Downstream TTS: VARSTok (τ=0.8) achieves WER=6.787% (vs. WavTokenizer 7.481%) and MOS=4.053 (vs. 3.983).
ARCH semantic evaluation: AudioMNIST F1 improves from 0.4509 to 0.6078 (τ=0.7).
Inference efficiency: at τ=0.6, RTF=0.487, accelerating inference by 36% over the baseline.

Highlights & Insights¶

First fully dynamic variable-frame-rate acoustic tokenizer directly integrable into downstream autoregressive speech LMs.
The implicit duration coding scheme is elegant and lightweight—encoding content and duration into a single token without extra modules or training.
Hyperparameters τ and \(S_{\max}\) provide flexible rate–quality control knobs.
Significant improvements over fixed-frame-rate baselines on semantic evaluation tasks indicate that dynamic token allocation yields better learned representations.

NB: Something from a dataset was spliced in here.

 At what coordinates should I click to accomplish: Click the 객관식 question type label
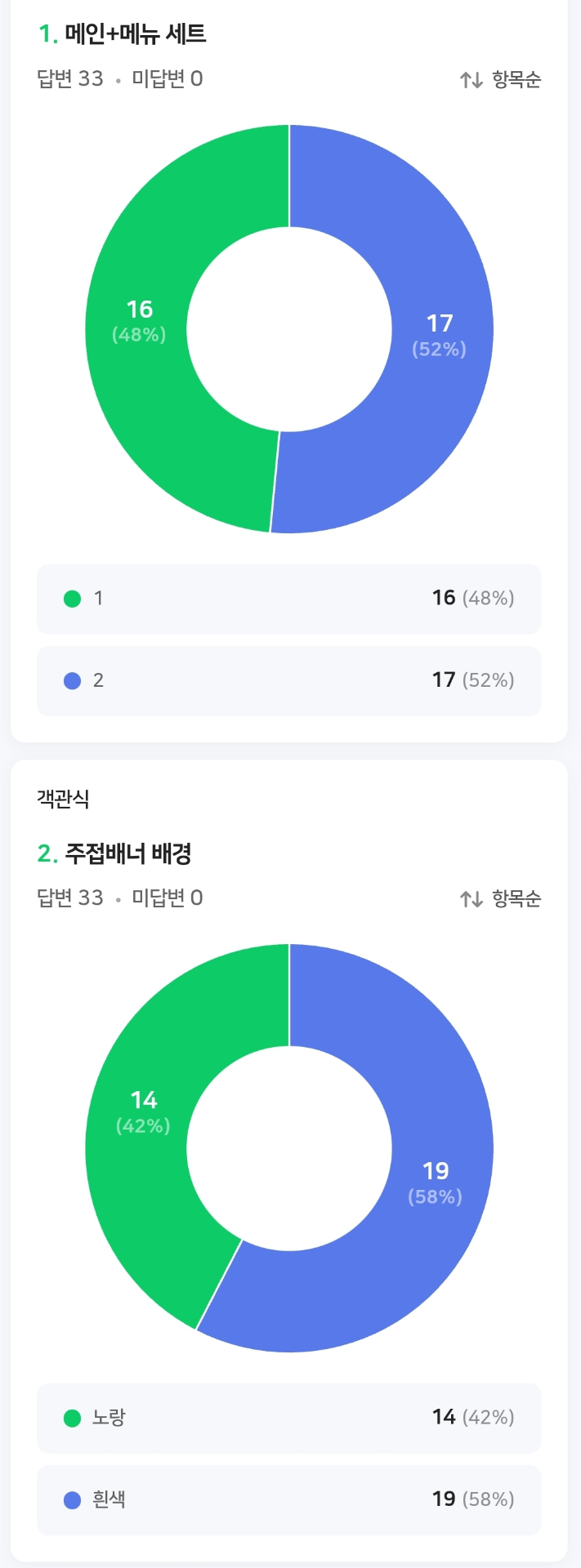63,799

Limitations & Future Work¶

Training is conducted solely on LibriTTS (585 h); generalization to large-scale and multilingual settings remains unvalidated.
The clustering algorithm is non-differentiable, precluding end-to-end joint optimization of the segmentation strategy.
Quality degrades noticeably when \(S_{\max}\) is large (e.g., 8), limiting extreme compression capability.
Objective speaker similarity declines slightly as frame rate decreases, although subjective MOS differences are not significant.
Application to other audio domains such as music and environmental sounds has not been explored.

Dimension	VARSTok	TFC	WavTokenizer
Frame Rate Type	Fully dynamic & continuous	Pseudo-dynamic (3 predefined rates)	Fixed
Duration Modeling	Implicit coding	None	None
Codebook	Single codebook	Multi-codebook RVQ	Single codebook
Downstream LM Adaptation	Direct use	Requires hierarchical fusion	Direct use

Insights¶

The implicit duration coding scheme \((d-1) \cdot K + k\) can be generalized to other discretization scenarios requiring simultaneous encoding of attribute and content.
The temporal contiguity constraint in density peak clustering can be adapted for adaptive segmentation of video and action sequences.
The paradigm of variable frame rate combined with a single token representation may be a key direction for improving speech LM efficiency.

Rating¶

⭐⭐⭐⭐ — Strong novelty; the first work to demonstrate that a fully dynamic variable-frame-rate acoustic tokenizer can be directly applied to speech LMs, though validation at larger data scales and broader generalization settings remains insufficient.